The woman told Norrlund she appreciate the piece, nonetheless. Now, the wonky hummel figurine, which will forever be wrapped in cellotape like a wee ceramic mummy, has even more of a story to tell.

And stories, are so much of what Norrlund does.

“People will bring you their broken dreams and I get to build them back up,” she said. “I’ve brought a lot of people happiness in this job.”

She wasn’t the only person restoring dreams that day.

The Repair Cafe gathered fixers of various kinds to breathe life into more than 100 chipped, broken and dilapidated items.

Rae Stewart, waste reduction officer of the Regional District, said that the third incarnation of the event that had its start in the Netherlands was a clear success.

“We want to get people to recycle and repurpose their things to keep them out of the landfill,” she said. “The older generation is expert at it.”

She believes that planned obsolescence is what’s made the younger generation a little less savvy when it comes to stretching the life out of their belongings.

That concept is usually applied to electronics, which tend to die out just in time for a company to launch a new generation of product on the market, but she said it’s the case for all things.

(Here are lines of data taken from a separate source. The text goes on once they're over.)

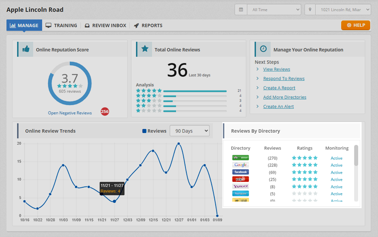Click the clock icon in Manage Your Online Reputation
This screenshot has height=237, width=378.
pyautogui.click(x=263, y=49)
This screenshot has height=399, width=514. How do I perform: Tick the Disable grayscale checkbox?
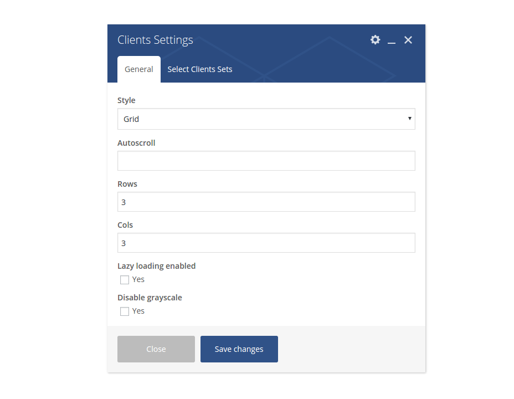(x=125, y=311)
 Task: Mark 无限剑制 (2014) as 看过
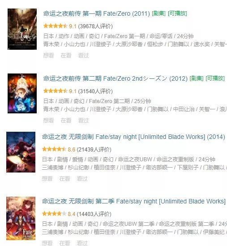pos(82,179)
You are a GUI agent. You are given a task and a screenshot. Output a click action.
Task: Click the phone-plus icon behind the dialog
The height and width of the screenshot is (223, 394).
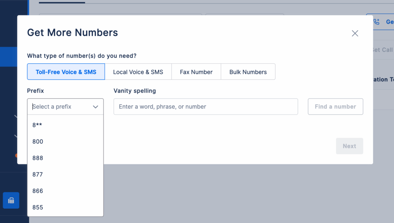pos(376,22)
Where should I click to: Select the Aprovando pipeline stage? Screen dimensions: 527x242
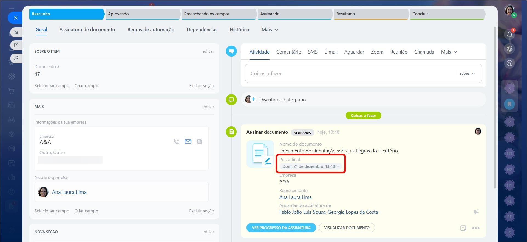[143, 14]
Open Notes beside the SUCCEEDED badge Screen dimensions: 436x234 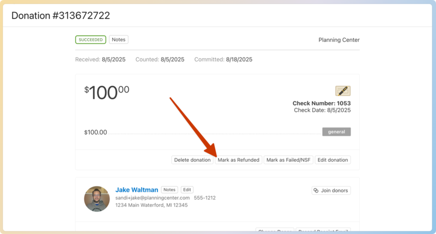[x=118, y=40]
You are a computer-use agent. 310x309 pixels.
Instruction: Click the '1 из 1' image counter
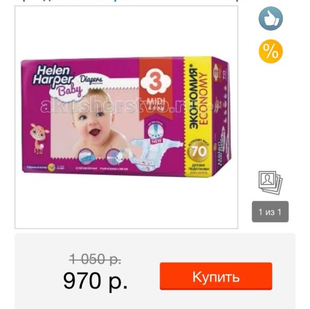tap(270, 212)
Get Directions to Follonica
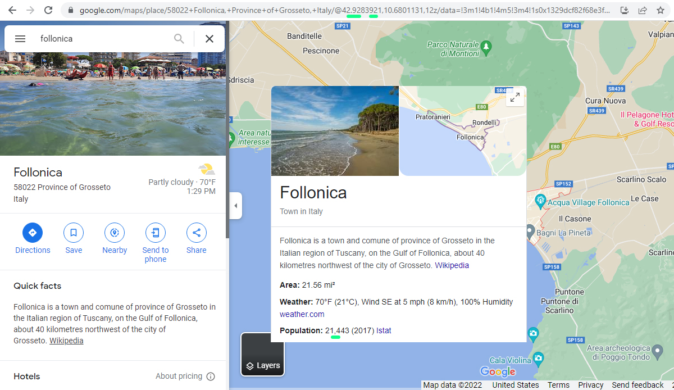674x390 pixels. [32, 233]
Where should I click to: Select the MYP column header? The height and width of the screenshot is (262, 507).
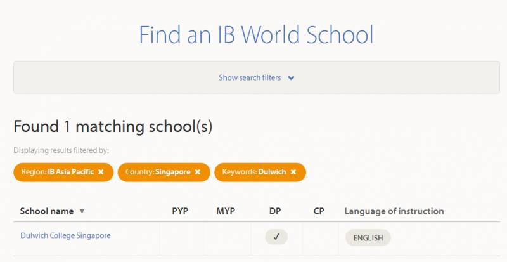(x=225, y=211)
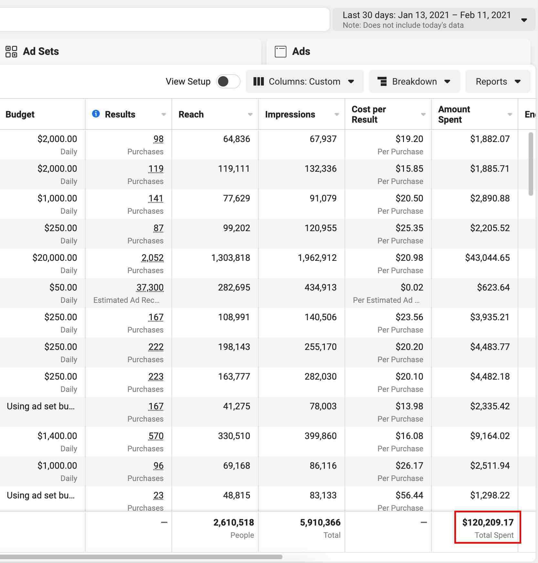The image size is (538, 563).
Task: Switch to the Ads tab
Action: pos(301,52)
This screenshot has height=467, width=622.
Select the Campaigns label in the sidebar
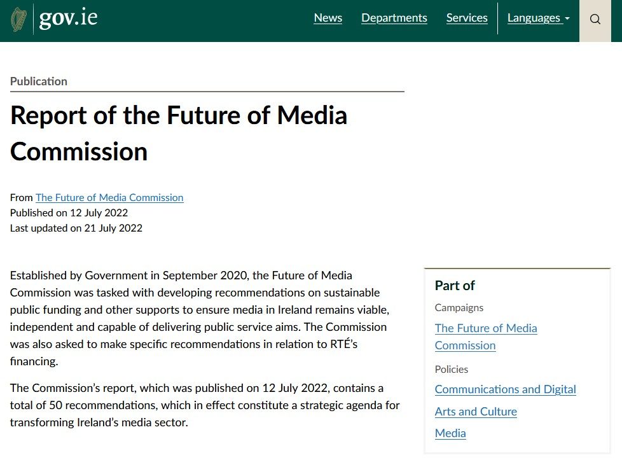459,307
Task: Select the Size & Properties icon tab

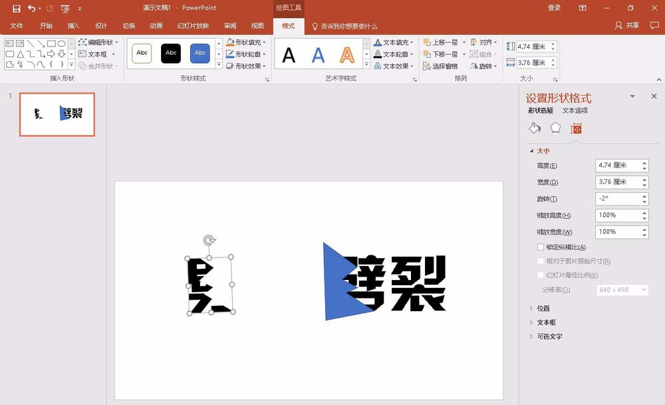Action: point(576,128)
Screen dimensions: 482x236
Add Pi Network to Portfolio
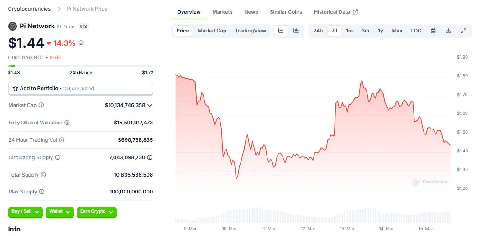[80, 88]
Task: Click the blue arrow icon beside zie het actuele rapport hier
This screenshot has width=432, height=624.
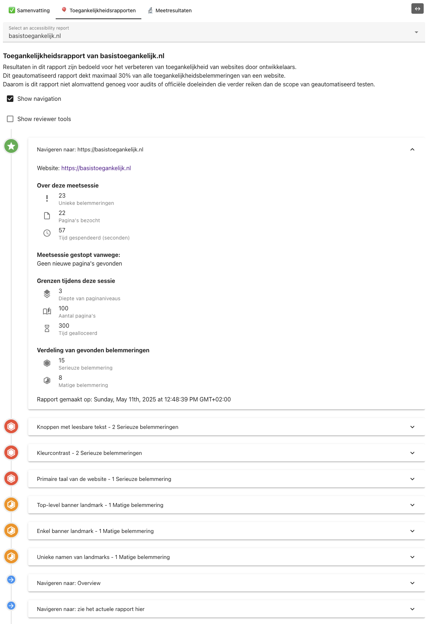Action: point(11,606)
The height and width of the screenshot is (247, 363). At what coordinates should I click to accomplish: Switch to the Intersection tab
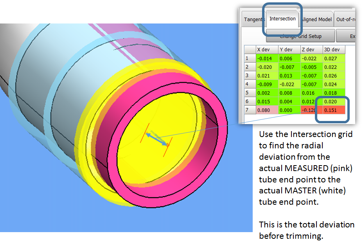(x=282, y=19)
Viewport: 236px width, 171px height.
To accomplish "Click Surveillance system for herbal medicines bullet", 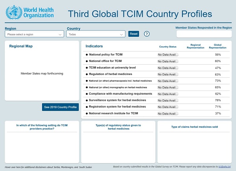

Regardless of shoddy workmanship, she still has hope that people will start holding onto their goods longer.

“Where there’s a will, there’s a way,” she said.

This local event is part of a growing international network, and a celebration of the great things that can be done when   skills, knowledge and resources are pooled.

If you have something you‘re looking to have repaired, refurbished, revamped or renewed, keep an eye out for the next Repair Café. For more information visit or call the Regional Waste Reduction Office at 250.469.6250.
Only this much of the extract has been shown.